Dasar Pembuatan Surat Dakwaan
Dasar pembuatan surat dakwaan menurut Surat Edaran Jaksa Agung
Republik Indonesia Nomor : SE – 004/J.A/11/1993 Tentang Pembuatan Surat Dakwaan
adalah sebagai berikut:
1)
Penuntut umum mempunyai wewenang membuat surat dakwaan (Pasal 14
huruf d KUHAP);
2)
Penuntut umum berwenang melakukan penuntutan terhadap siapapun yang
didakwa melakukan tindak pidana dalam daerah hukumnya dengan melimpahkan
perkara ke pengadilan yang berwenang mengadili (Pasal 137 KUHAP dan Pasal 30
ayat (1) huruf a Undang-Undang No.16 Tahun 2004);
3)
Pembuatan surat dakwaan dilakukan oleh penuntut umum bila ia
berpendapat bahwa dari hasil penyidikan dapat dilakukan penuntutan (Pasal 140
ayat (1) KUHAP);
4)
Surat dakwaan merupakan penataan konstruksi yuridis atas
fakta-fakta perbuatan terdakwa yang tertangkap sebagai hasil penyidikan dengan
cara merangkai perpaduan antara fakta-fakta perbuatan tersebut dengan
unsur-unsur tindak pidana sesuai ketentuan undang-undang pidana yang
bersangkutan.
4.
Syarat Surat Dakwaan
Dakwaan harus
memenuhi dua syarat sesuai dengan Pasal 14
ayat (2) KUHAP disebutkan bahwa surat dakwaan yang diberi tanggal dan
ditandatangani serta berisi :
1)
Syarat formil,Dalam surat dakwaan harus disebutkan nama lengkap,
tempat lahir, umur atau tanggal lahir, jenis kelamin, kebangsaan, tempat
tinggal, agama dan pekerjaan tersangka.
2)
Syarat materiil,Dalam surat dakwaan harus berisi uraian cermat,
jelas dan lengkap mengenai tindak pidana yang didakwakan dengan menyebut waktu
dan tempat tindak pidana dilakukan.
Cermat dimaksudkan bahwa dalam penyusunan surat dakwaan penuntut
umum harus bersifat cermat atau teliti terutama yang berkaitan dengan penerapan
peraturan perundang-undangan yang berlaku, agar tidak terjadi kekurangan
dan/atau kekeliruan yang mengakibatkan batalnya surat dakwaan atau unsur-unsur
dalam dakwaan tidak berhasil dibuktikan [6]antara
lain mengenai hal-hal sebagai berikut :
1)
Dalam tindak pidana atau delik aduan diperlukan adanya surat
pengaduan (Pasal 1 butir 25 KUHAP),
2)
Apakah tindak pidana yang didakwakan tidak nebis in idem atau kadaluwarsa,
3)
Apakah terdakwa sebagai pelaku tindak pidana dapat
dipertanggungjawabkan (Pasal 44 KUHAP),
4)
Apakah ketentuan pasal-pasal dalam Undang-Undang tindak pidana yang
didakwakan sudah tepat sesuai dengan persyaratan formil dan materiil seperti yang
ada dalam berkas perkara hasil penyidikan,
5)
Apakah dalam pemeriksaan penyidikan atau pembuatan BAP,
tersangkanya sudah didampingi penasihat hukum (Pasal 56 KUHAP), dll.
Jelas dimaksudkan bahwa dalam penyusunan surat dakwaan penuntut
umum harus mampu merumuskan unsur-unsur tindak pidana atau delik yang
didakwakan secara jelas dalam arti rumusan unsur-unsur delik harus dapat
dipadukan dan dijelaskan dalam bentuk uraian fakta perbuatan yang dilakukan
oleh terdakwa.
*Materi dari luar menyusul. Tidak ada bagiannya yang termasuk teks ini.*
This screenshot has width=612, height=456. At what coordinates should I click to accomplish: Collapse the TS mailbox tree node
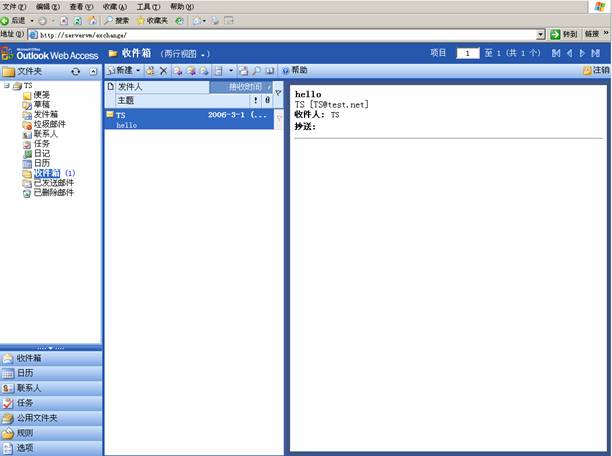[x=6, y=86]
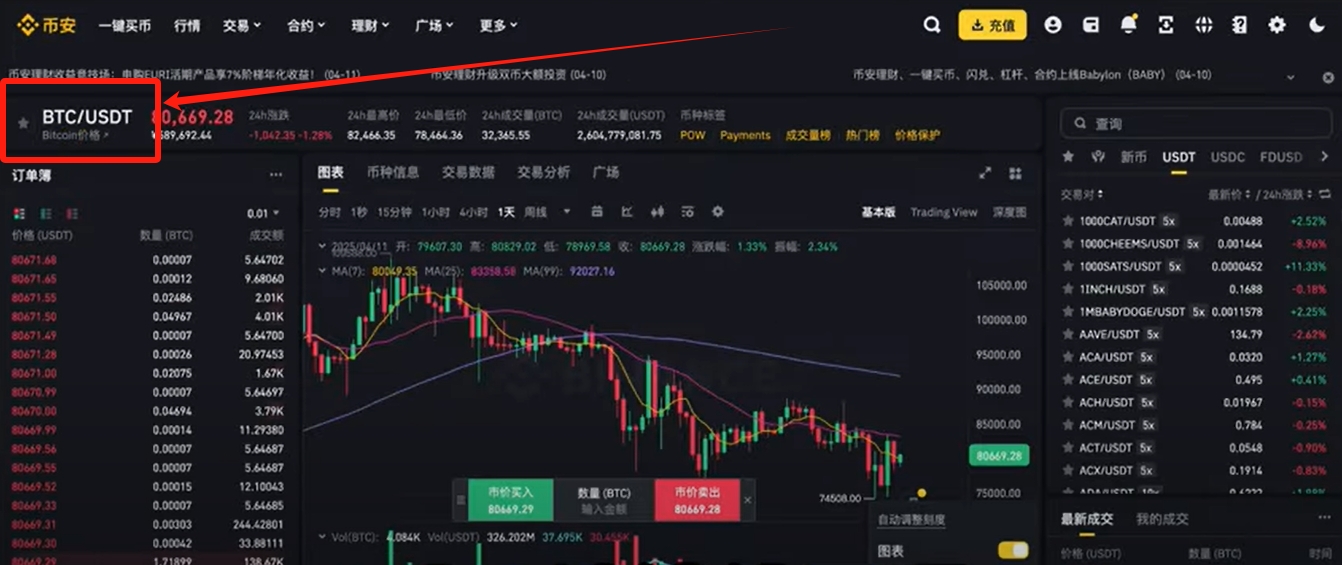Click the green 市价买入 button
The image size is (1342, 565).
pyautogui.click(x=510, y=500)
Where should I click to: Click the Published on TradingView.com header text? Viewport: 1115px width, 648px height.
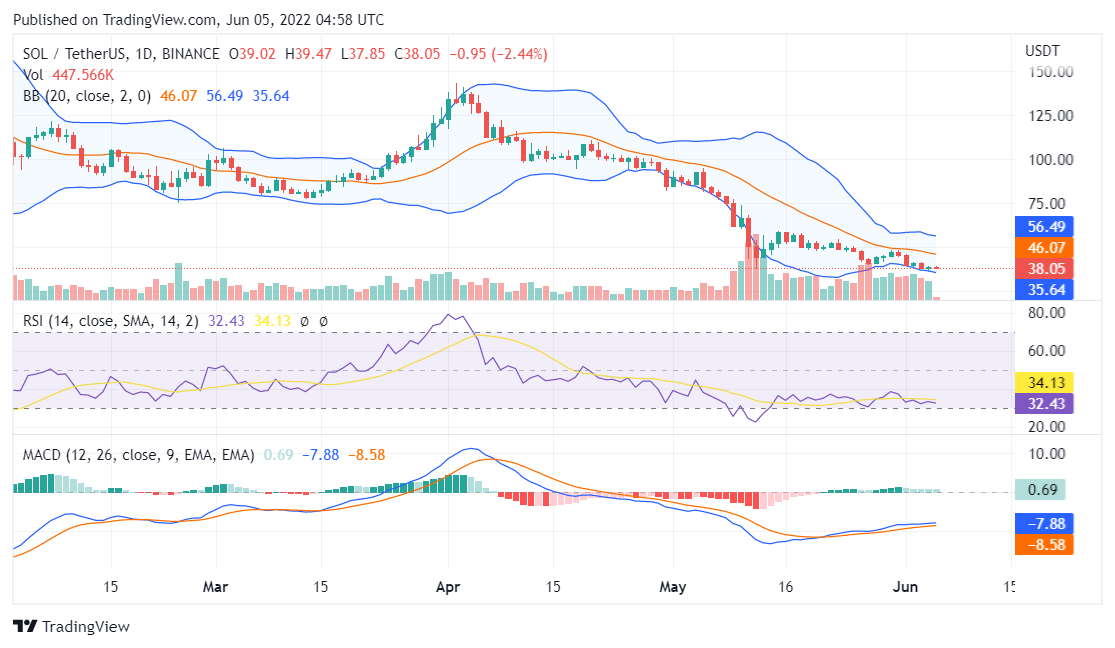(x=199, y=20)
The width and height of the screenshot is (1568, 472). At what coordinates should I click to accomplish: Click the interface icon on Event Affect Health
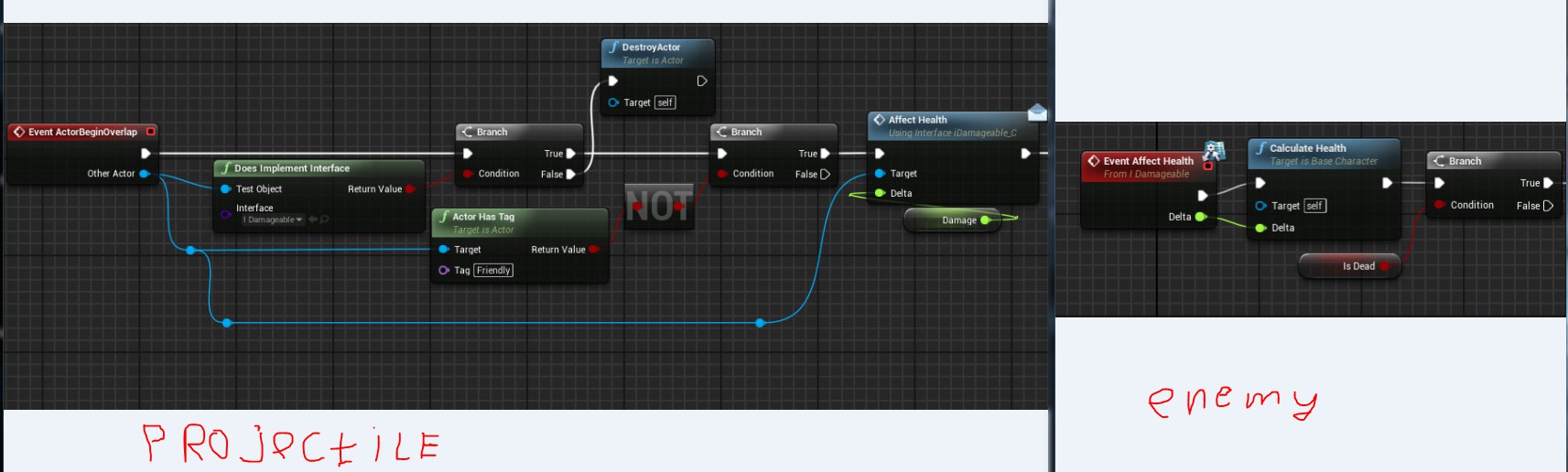pyautogui.click(x=1214, y=151)
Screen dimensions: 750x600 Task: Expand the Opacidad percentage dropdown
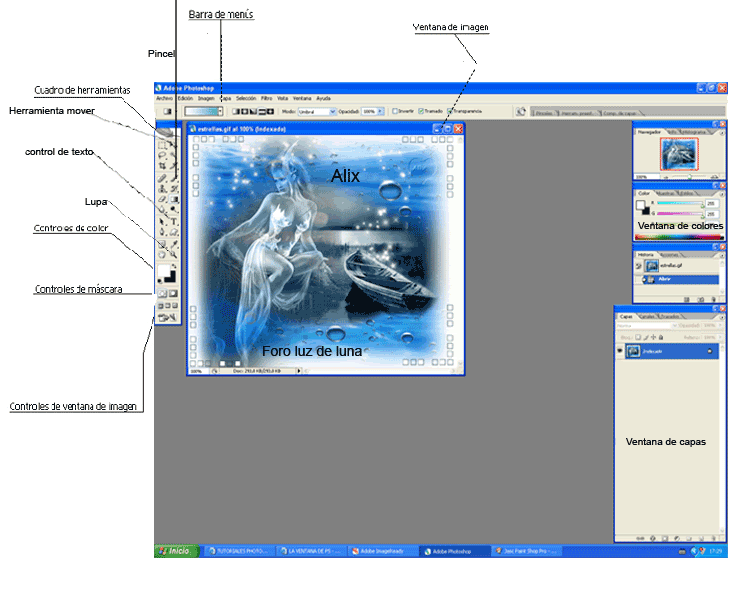click(382, 111)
Dengan perkataan lain, uraian unsur-unsur atau pengertian
yuridis tindak pidana atau delik yang dirumuskan dalam pasal yang didakwakan
harus dapat dijelaskan atau digambarkan dalam bentuk fakta perbuatan atau
perbuatan materiil yang dilakukan oleh terdakwa[7].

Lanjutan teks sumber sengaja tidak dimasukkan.